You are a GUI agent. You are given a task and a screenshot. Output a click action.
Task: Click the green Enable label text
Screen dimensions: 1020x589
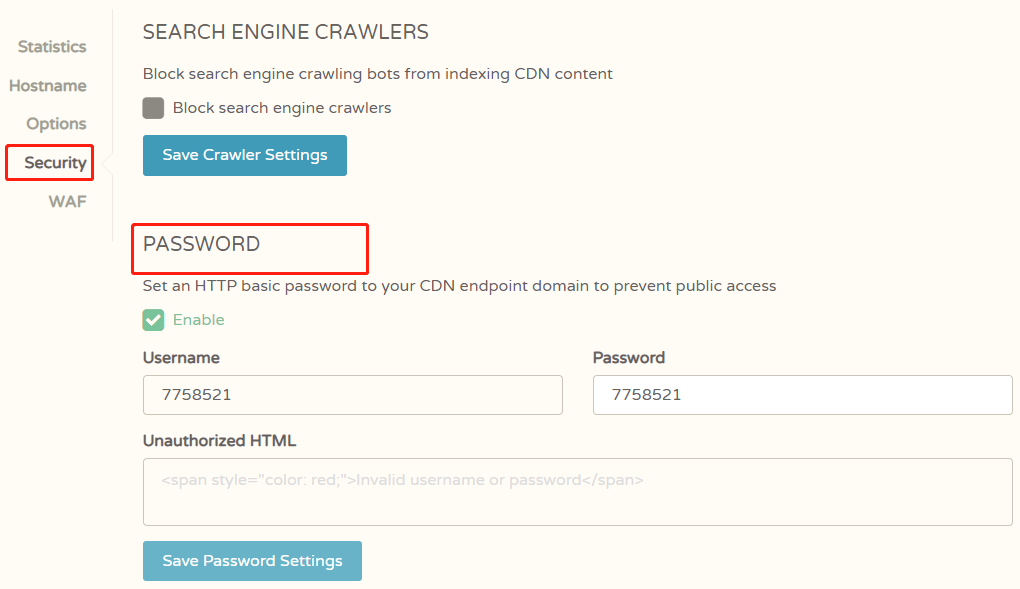click(x=198, y=320)
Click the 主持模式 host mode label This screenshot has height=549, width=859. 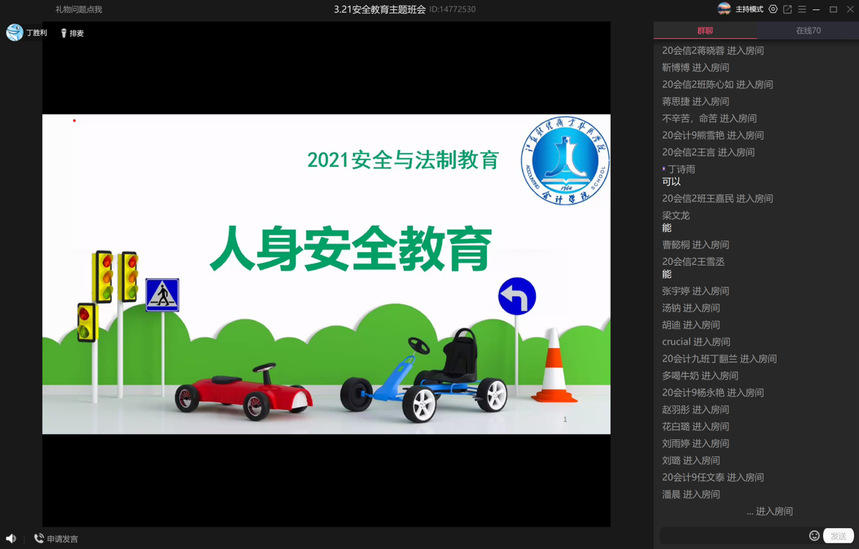pyautogui.click(x=749, y=9)
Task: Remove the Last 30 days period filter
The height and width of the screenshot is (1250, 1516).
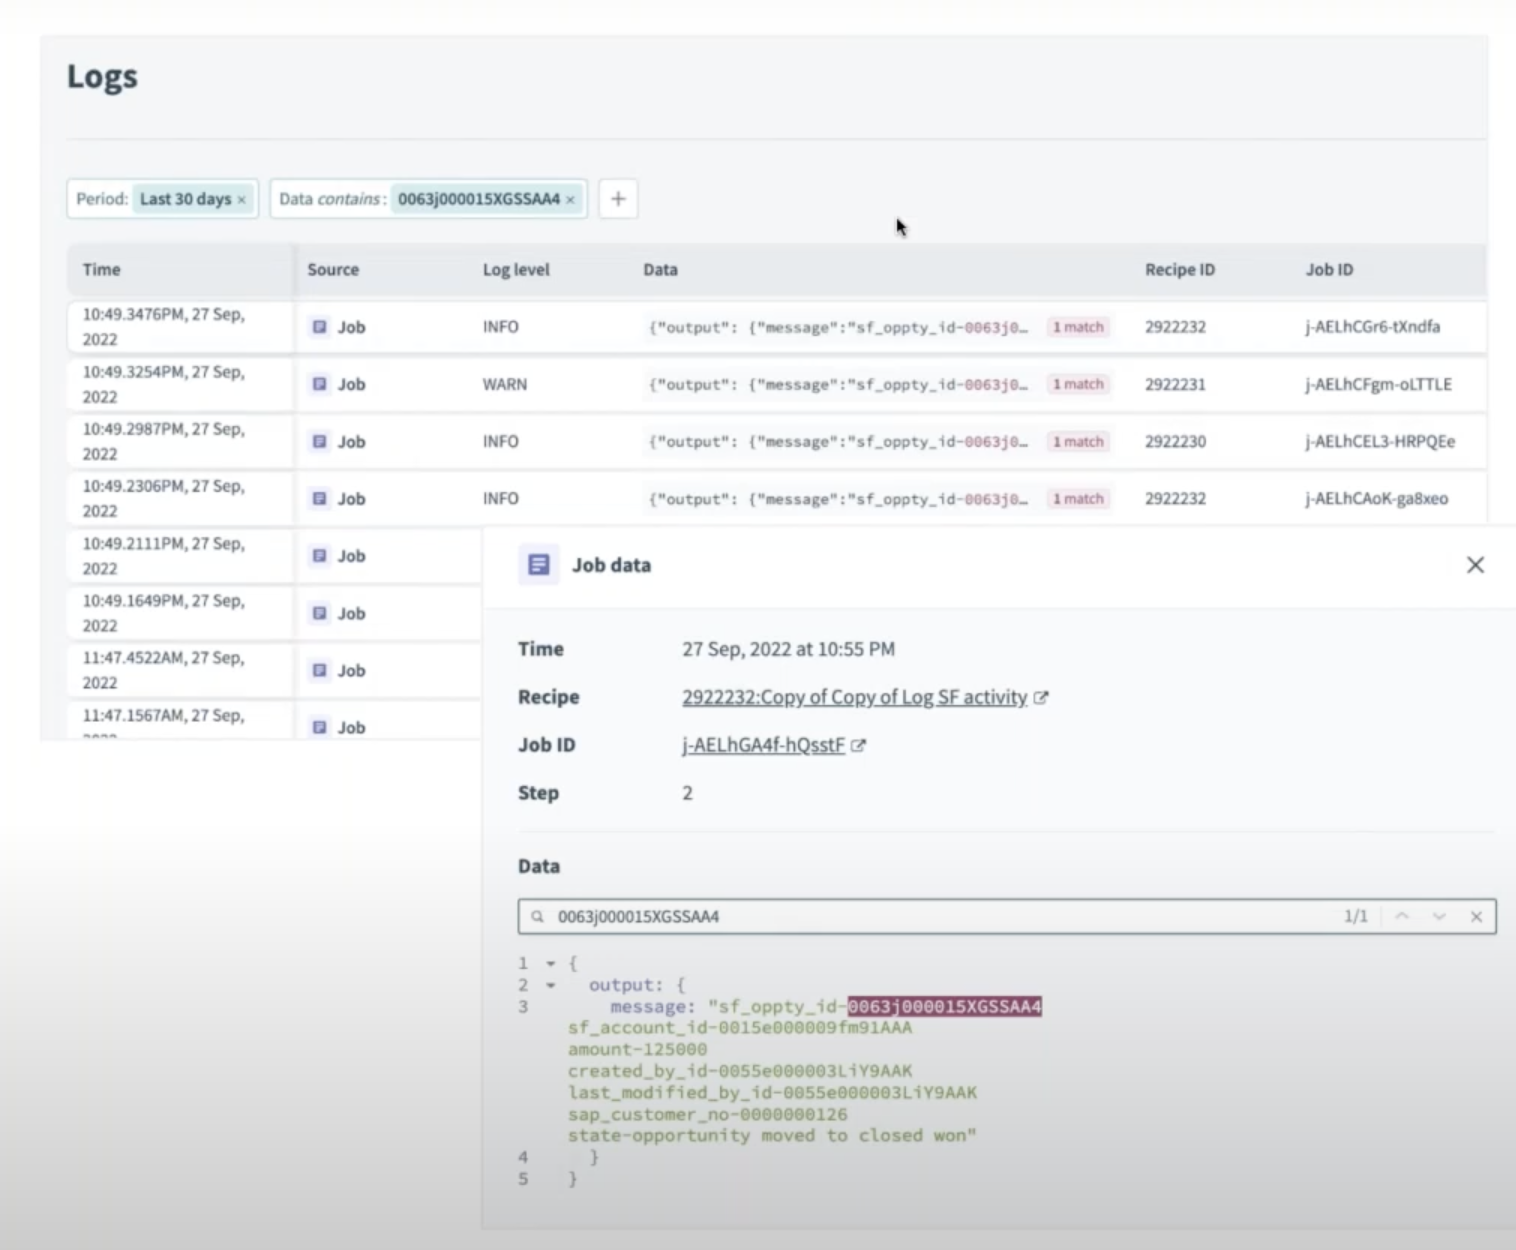Action: pyautogui.click(x=241, y=199)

Set exercise
Retype every line of the data from the line containing "Task: Remove the Last 30 days period filter" through the last line, leaving out the pictures.

Written response
Task: Remove the Last 30 days period filter
The height and width of the screenshot is (1250, 1516).
Action: pyautogui.click(x=241, y=199)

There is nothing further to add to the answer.